— TASK STATEMENT —
Where the string "will" shows up in a line of the records, copy that line.

Collected data:
►
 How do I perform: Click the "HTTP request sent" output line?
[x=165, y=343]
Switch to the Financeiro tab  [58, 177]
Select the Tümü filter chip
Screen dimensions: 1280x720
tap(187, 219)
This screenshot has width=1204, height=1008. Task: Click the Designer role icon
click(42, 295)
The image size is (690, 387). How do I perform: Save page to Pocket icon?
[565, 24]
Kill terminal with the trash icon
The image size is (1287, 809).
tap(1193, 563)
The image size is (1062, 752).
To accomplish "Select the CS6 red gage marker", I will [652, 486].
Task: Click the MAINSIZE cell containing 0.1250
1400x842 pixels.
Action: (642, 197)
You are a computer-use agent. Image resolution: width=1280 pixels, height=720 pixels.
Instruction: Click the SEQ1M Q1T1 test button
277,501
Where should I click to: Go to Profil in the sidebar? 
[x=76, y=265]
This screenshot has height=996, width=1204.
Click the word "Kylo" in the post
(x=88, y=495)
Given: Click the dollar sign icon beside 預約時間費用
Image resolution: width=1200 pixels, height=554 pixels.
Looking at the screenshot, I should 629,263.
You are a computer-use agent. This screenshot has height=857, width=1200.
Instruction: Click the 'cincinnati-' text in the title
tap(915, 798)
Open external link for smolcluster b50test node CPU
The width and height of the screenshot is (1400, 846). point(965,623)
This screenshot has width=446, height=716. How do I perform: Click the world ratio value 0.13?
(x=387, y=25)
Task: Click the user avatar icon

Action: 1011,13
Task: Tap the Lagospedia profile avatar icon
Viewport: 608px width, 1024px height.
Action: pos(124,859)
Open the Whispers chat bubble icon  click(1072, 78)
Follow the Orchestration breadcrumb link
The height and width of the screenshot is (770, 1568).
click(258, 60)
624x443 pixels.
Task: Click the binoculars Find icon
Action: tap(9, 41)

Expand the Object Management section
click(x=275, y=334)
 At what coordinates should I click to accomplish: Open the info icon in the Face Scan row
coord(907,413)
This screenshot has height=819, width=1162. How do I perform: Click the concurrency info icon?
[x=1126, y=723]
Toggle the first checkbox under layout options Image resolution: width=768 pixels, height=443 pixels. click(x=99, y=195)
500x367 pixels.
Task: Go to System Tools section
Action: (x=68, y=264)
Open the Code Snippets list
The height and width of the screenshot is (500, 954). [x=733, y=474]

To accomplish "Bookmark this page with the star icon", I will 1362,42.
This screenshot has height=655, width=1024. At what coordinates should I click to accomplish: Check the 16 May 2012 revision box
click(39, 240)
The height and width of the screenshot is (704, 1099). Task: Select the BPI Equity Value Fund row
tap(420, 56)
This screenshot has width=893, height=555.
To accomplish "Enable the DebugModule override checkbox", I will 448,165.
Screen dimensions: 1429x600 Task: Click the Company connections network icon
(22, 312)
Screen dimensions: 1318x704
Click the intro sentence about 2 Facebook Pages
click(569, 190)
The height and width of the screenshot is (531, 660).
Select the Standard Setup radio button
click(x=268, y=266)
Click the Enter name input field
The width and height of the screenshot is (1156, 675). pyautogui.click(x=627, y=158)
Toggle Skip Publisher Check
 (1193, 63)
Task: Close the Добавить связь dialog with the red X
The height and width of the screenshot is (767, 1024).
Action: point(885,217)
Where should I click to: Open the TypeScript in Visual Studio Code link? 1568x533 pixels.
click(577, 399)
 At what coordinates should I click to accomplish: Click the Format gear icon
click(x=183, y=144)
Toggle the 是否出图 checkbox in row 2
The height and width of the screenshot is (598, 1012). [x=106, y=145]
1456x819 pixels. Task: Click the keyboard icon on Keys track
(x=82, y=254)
◄
— ANSWER TO THE PROBLEM —
To accomplish "Select the CS6 red gage marker", I will [652, 486].
To accomplish "Bookmark this page with the star icon", I will 1362,42.
To accomplish "Enable the DebugModule override checkbox", I will 448,165.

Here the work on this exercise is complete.